Predicting a precipitate based on Ksp

Question

$\pu{105 mL}$ of $\pu{0.10 M}$ $\ce{AgNO3}$ is added to $\pu{125 mL}$ of $\pu{0.35 M}$ $\ce{K2CrO4}.$ Will a precipitate form? $(K_\mathrm{sp}$ for $\ce{Ag2CrO4}$ is $\pu{1.12E-12}.)$

Answer:

Yes, $Q = \pu{4.0E-4}$ which is greater than $K_\mathrm{sp}.$

Can someone please help me out with this question? I know that I have to find $Q_\mathrm{sp}$ and compare this to the $K_\mathrm{sp}$ given, and if $Q_\mathrm{sp}$ is bigger, then a precipitate will form. However, I do not know how to find $Q_\mathrm{sp}$ when two substances are mixed together.

Answer 1

To obtain $Q_\mathrm{sp}$ for

$$\ce{Ag2CrO4 <=> 2 Ag+ + CrO4^2-}$$

$$K_\mathrm{sp} = [\ce{Ag+}]^2[\ce{CrO4^2-}]$$

$$Q_\mathrm{sp} = c(\ce{Ag+})^2\cdot c(\ce{CrO4^2-})\label{eqn:1}\tag{1}$$

you need to use new concentrations of ions in solution $c(\ce{Ag+})$ and $c(\ce{CrO4^2-})$, which can be found from the corresponding values for initial concentration $c_0$ and volume $V_0$:

$$ \begin{align} c(\ce{Ag+}) &= \frac{c_0(\ce{AgNO3})\cdot V_0(\ce{AgNO3})}{V_0(\ce{AgNO3}) + V_0(\ce{K2CrO4})} \\ &= \frac{\pu{0.10 mol L-1} × \pu{105 mL}}{\pu{105 mL} + \pu{125 mL}}\\ &= \pu{4.57E-2 mol L-1} \label{eqn:2}\tag{2} \end{align} $$

$$ \begin{align} c(\ce{CrO4^2-}) &= \frac{c_0(\ce{K2CrO4})\cdot V_0(\ce{K2CrO4})}{V_0(\ce{AgNO3}) + V_0(\ce{K2CrO4})} \\ &= \frac{\pu{0.35 mol L-1} × \pu{125 mL}}{\pu{105 mL} + \pu{125 mL}} \\ &= \pu{1.90E-1 mol L-1} \label{eqn:3}\tag{3} \end{align} $$

Finally, plug in the concentrations of ions from \eqref{eqn:2} and \eqref{eqn:3} in \eqref{eqn:1} and you find a value for $Q_\mathrm{sp},$ which indeed exceeds $K_\mathrm{sp}$:

$$Q_\mathrm{sp} = (\pu{4.57E-2 mol L-1})^2 × \pu{1.90E-1 mol L-1} = \pu{4.00E-4 mol3 L-3}$$

Answer 2

You are in right track on this problem. But you admitted that you don't know how to find the concentrations, when two substances (of solutions) are mixed together. First, no other information is given, you have to assume that these two solutions are additive. Then, you can treat it as a dilution.
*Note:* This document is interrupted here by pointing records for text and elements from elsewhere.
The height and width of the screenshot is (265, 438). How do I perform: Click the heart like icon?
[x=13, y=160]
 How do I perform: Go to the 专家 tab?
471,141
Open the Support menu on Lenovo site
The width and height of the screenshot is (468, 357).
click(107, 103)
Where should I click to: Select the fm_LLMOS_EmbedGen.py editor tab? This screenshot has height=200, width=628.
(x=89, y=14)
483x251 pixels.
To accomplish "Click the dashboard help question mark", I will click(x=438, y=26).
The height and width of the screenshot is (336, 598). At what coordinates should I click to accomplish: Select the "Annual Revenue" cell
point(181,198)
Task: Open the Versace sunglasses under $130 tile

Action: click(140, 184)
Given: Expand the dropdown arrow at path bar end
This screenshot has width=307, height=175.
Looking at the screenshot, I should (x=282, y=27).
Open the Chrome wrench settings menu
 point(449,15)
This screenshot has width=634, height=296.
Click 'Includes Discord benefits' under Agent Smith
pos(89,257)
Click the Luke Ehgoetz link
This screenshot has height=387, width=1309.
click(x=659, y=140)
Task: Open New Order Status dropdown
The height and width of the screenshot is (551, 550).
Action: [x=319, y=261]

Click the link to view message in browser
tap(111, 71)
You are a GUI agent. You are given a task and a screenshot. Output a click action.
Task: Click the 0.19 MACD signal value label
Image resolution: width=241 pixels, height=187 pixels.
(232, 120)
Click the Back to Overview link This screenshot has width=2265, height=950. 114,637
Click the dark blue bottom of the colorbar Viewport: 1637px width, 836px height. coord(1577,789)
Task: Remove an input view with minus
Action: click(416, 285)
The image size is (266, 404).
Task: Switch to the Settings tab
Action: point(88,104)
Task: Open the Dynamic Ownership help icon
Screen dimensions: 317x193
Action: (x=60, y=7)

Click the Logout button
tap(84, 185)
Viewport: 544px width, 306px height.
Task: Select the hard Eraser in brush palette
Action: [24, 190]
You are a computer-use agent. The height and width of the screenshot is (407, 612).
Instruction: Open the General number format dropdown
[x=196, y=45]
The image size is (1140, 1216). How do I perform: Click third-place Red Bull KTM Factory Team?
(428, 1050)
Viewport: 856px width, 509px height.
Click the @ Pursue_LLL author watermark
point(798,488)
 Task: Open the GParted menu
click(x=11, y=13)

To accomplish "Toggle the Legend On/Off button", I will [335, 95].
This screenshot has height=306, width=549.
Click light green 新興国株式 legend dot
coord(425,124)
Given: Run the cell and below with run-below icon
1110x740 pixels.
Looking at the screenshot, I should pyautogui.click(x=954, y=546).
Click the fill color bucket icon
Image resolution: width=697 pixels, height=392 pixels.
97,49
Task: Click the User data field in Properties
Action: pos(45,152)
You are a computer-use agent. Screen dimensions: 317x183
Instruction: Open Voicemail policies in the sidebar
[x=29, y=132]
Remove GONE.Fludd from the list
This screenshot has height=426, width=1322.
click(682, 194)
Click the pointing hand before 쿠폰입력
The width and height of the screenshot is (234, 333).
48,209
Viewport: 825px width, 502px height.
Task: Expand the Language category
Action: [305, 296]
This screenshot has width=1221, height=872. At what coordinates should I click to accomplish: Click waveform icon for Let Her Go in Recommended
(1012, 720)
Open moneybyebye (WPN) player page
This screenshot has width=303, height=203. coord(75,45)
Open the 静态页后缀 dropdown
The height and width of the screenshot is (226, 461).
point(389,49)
For example, if $v_1$ volume of a solution with $c_1$ concentration of one substance is added together with $v_2$ volume of a solution with $c_2$ concentration of another substance, we can assume final volume is $v_1+v_2$ (only if volumes are additive). Now, you can treat this as you are diluting $v_1$ volume of a solution with $c_1$ concentration of one substance to $v_1+v_2$ volume. If the final concentration of the substance is $c_f$ after the dilution, you can use $c_iv_i=c_fv_f$ for this calculation.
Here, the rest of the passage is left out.